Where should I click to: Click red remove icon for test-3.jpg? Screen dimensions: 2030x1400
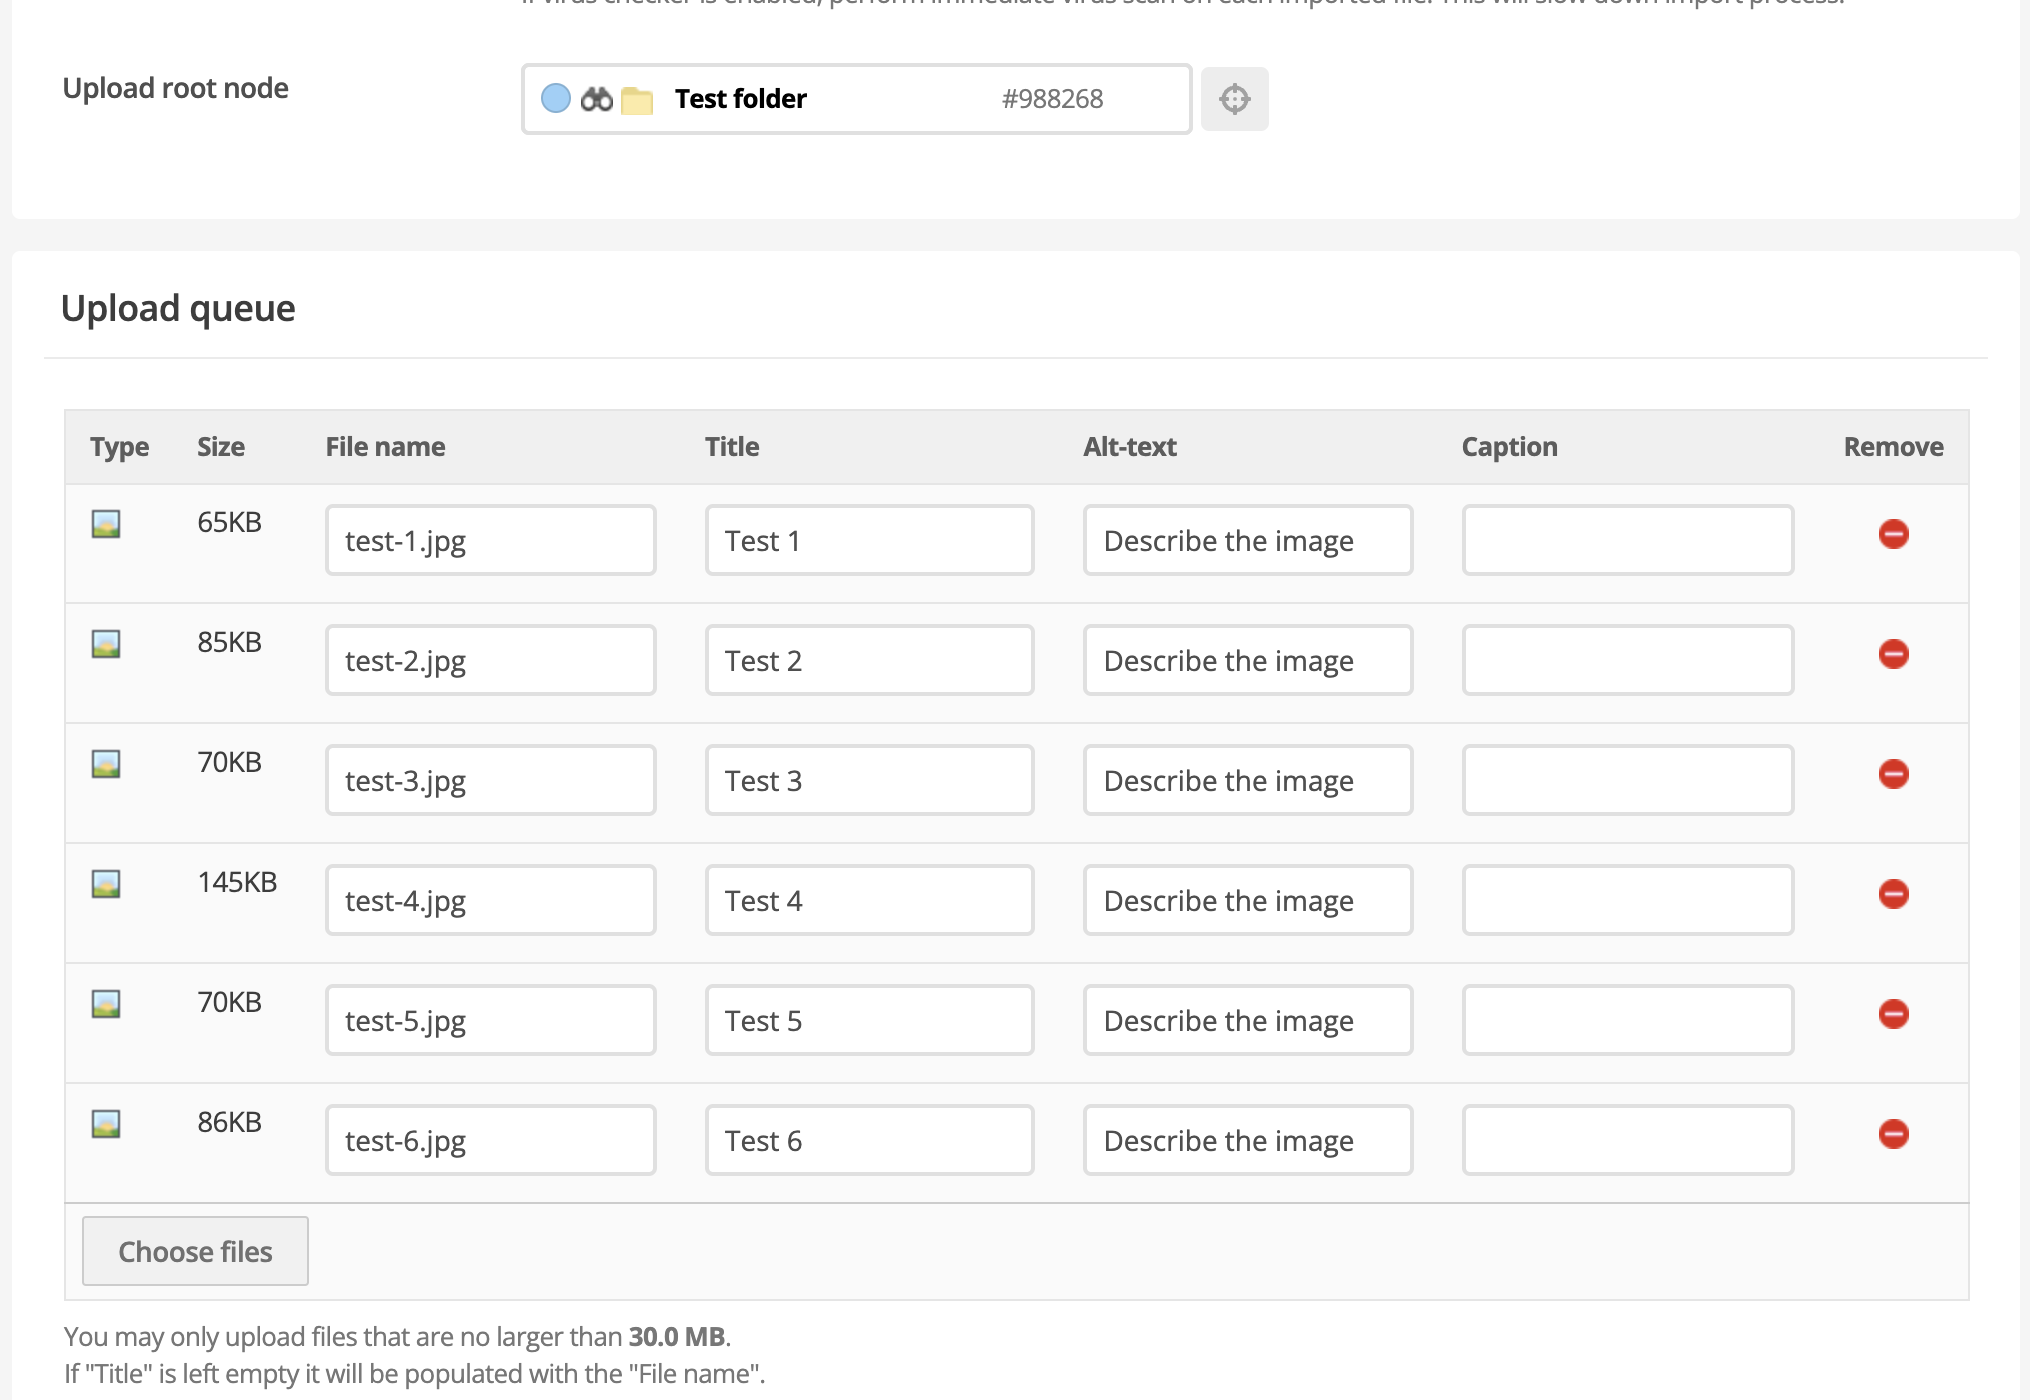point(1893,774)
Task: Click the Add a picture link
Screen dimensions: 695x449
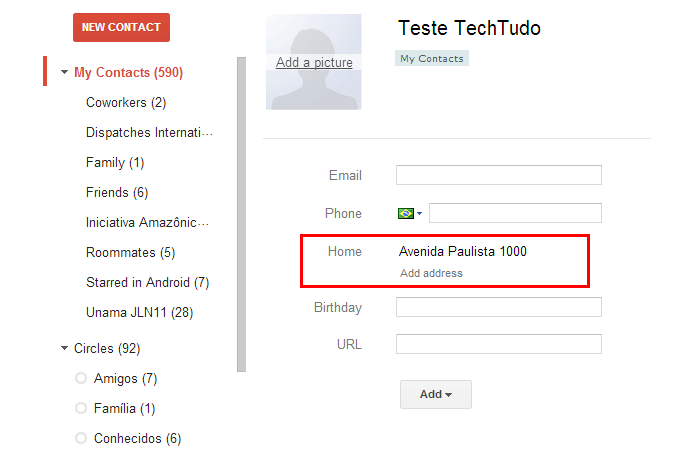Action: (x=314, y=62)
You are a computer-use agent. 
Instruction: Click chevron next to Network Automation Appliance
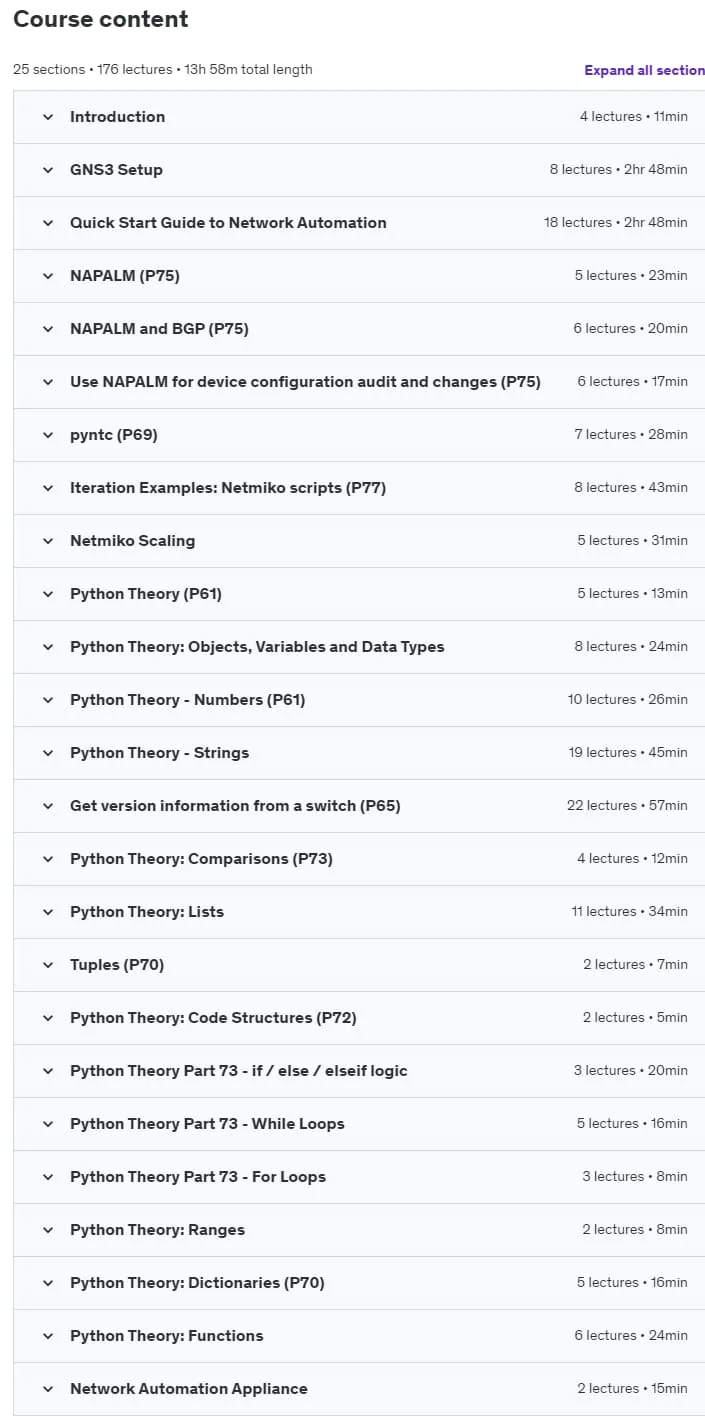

######

Rewrite the records, starting with the line that contains "Task: Click the Add a picture link" and going on through the end of the records, with "chevron" replaced by "arrow" and everything else unchanged. Leave the pictures out of your answer.

Task: Click the Add a picture link
Screen dimensions: 695x449
Action: (x=314, y=62)
You are a computer-use agent. 
Instruction: Click arrow next to Network Automation Appliance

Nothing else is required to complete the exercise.